La fatiga de la vida crece en la “cultura del descarte” –como lo llama el Papa Francisco— que prima la fortaleza física y la productividad, y considera inútiles a cuantos frenan sus proyectos, cuando se propicia la selección de los más capaces de sobrevivir con menos coste social. Cuando alguien llega a pensar que la propia vida no tiene sentido se vive un fracaso existencial.

La Iglesia defiende siempre, con voz profética, la vida humana y el valor de la solidaridad, y se esfuerza por asistir a los enfermos con cariño y gratitud, sin discriminación. Además del afecto y solicitud los enfermos, ancianos o débiles necesitan el reconocimiento de su valor personal y esperanza. La vivencia de nuestra fe enriquece la sensibilidad para captar el valor de la persona, nos ayuda a comprender que somos valiosos porque Dios nos ama, y nos ha de llevar siempre a amar a Dios sin ignorar a los más necesitados de sus hijos. La familia, si es sana, afronta con afecto toda la atención posible a los más débiles, sin caer en frivolidad o insolidaridad; si, además, es cristiana, transmite esperanza, la sabiduría de la vida y la compasión de Dios misericordioso.

Unidos a Cristo resucitado vivamos, pues, la Pascua del Enfermo. Decía el Papa Francisco que ciertas realidades de la vida se ven solo con los ojos que han limpiado las lágrimas.
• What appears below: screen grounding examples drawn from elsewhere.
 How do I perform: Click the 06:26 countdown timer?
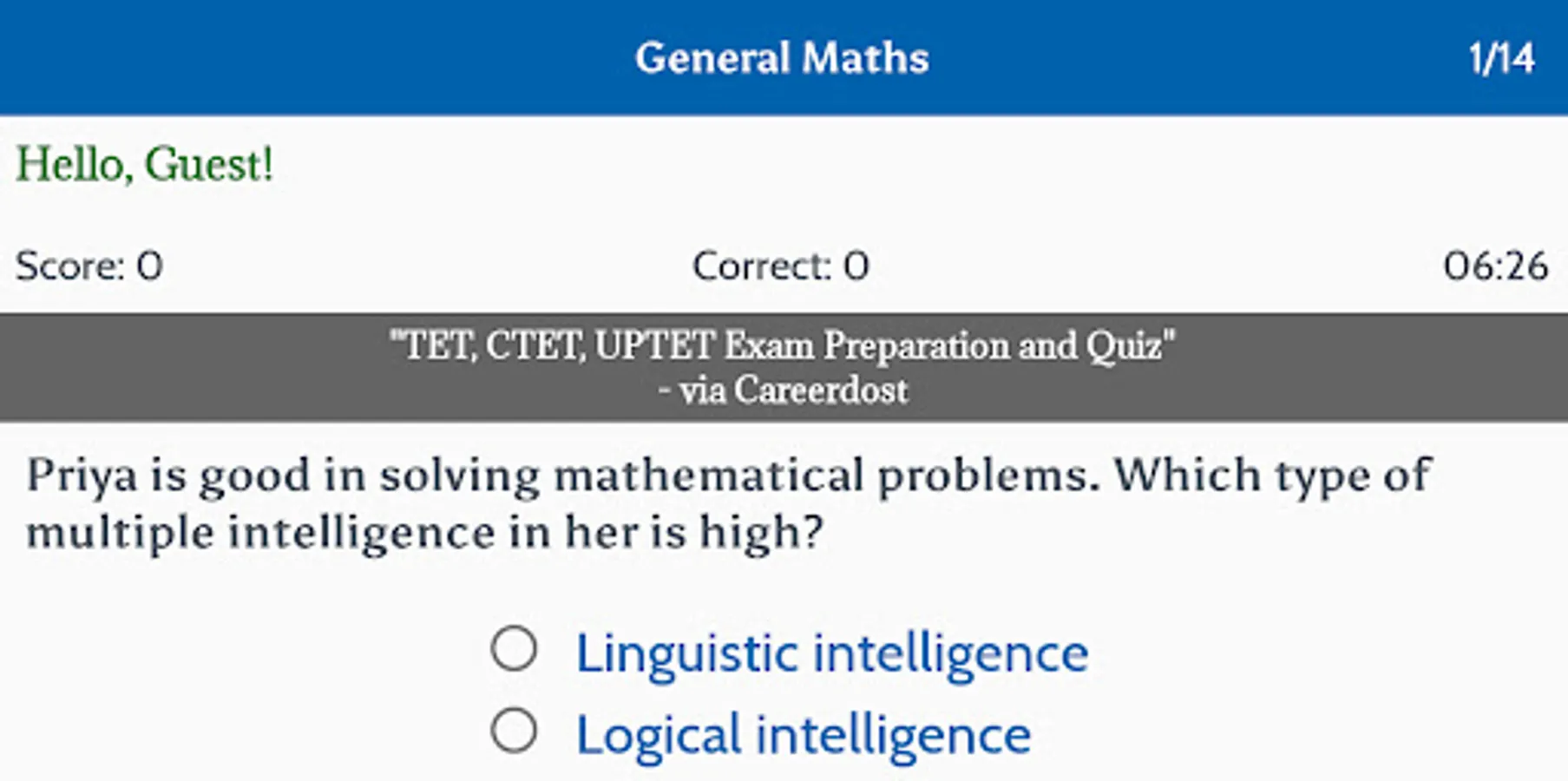1494,266
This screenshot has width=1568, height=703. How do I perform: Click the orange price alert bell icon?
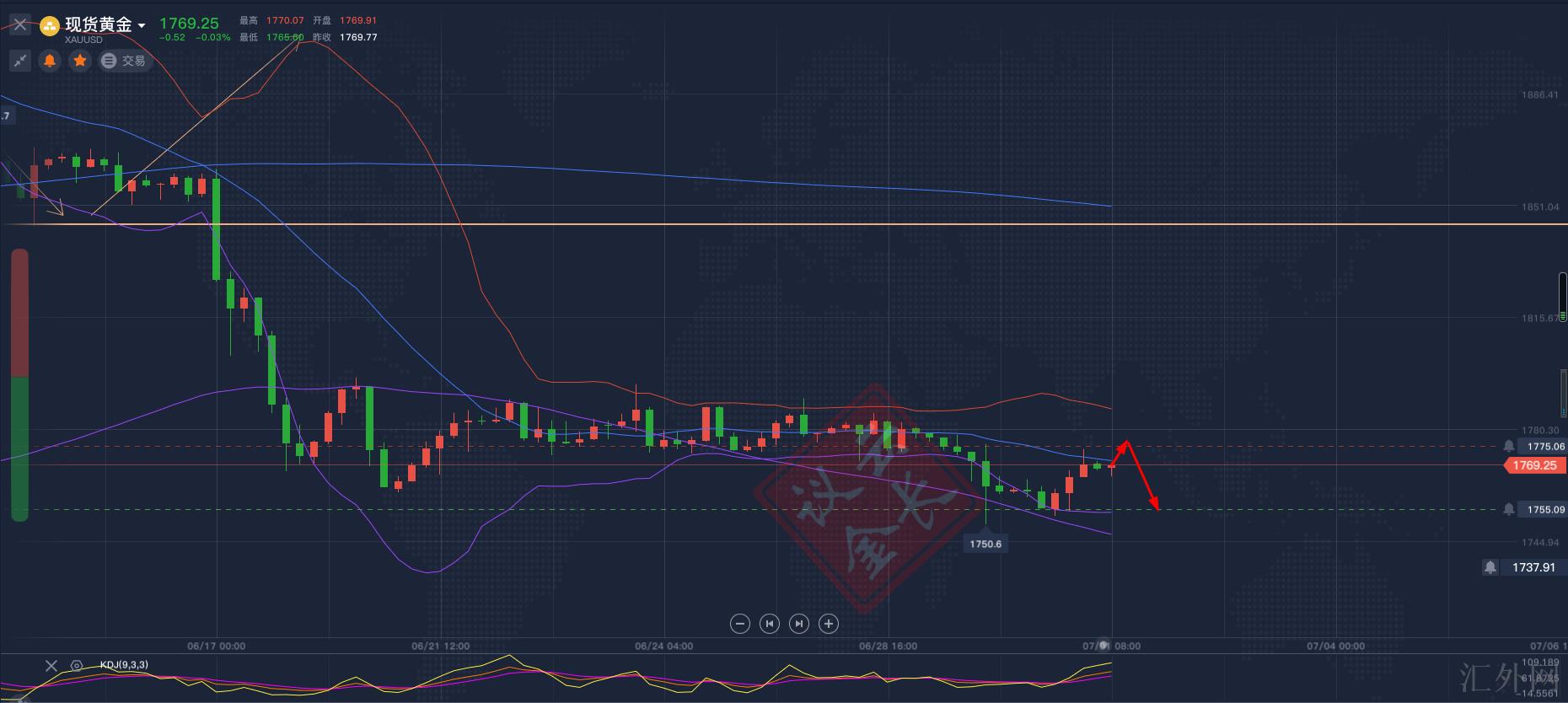(x=50, y=61)
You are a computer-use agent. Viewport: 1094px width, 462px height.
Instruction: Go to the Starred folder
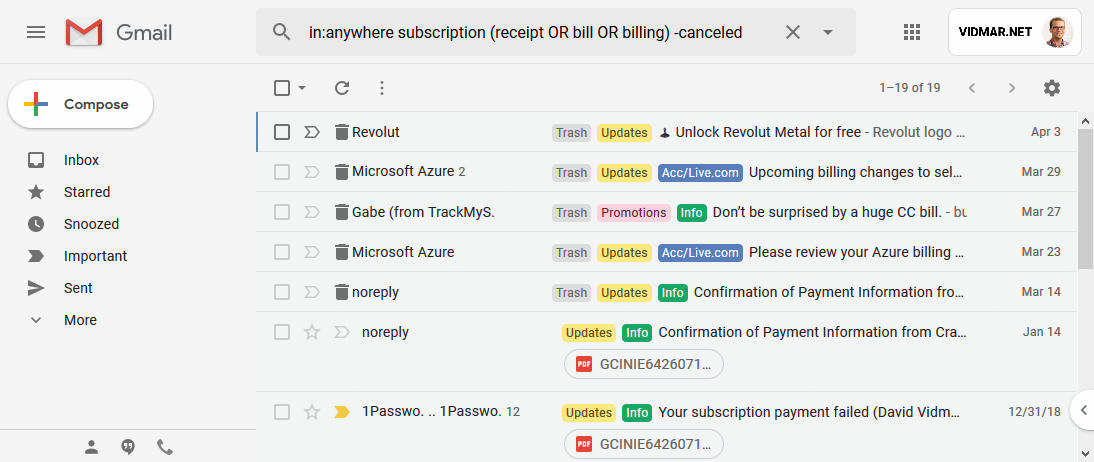pos(87,192)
Y señalaba: “Hemos de preguntarnos: ¿He aprendido a llorar?” Ojalá nos eduque esta “teología de las lágrimas”. Que nos preocupen y nos ocupen los necesitados con espíritu cristiano haciendo nuestra la palabra del Señor: «Hay más felicidad en dar que en recibir» (Hch 20,35).

Muchas gracias. Os recuerdo siempre en mi oración. Rezad también vosotros por mi.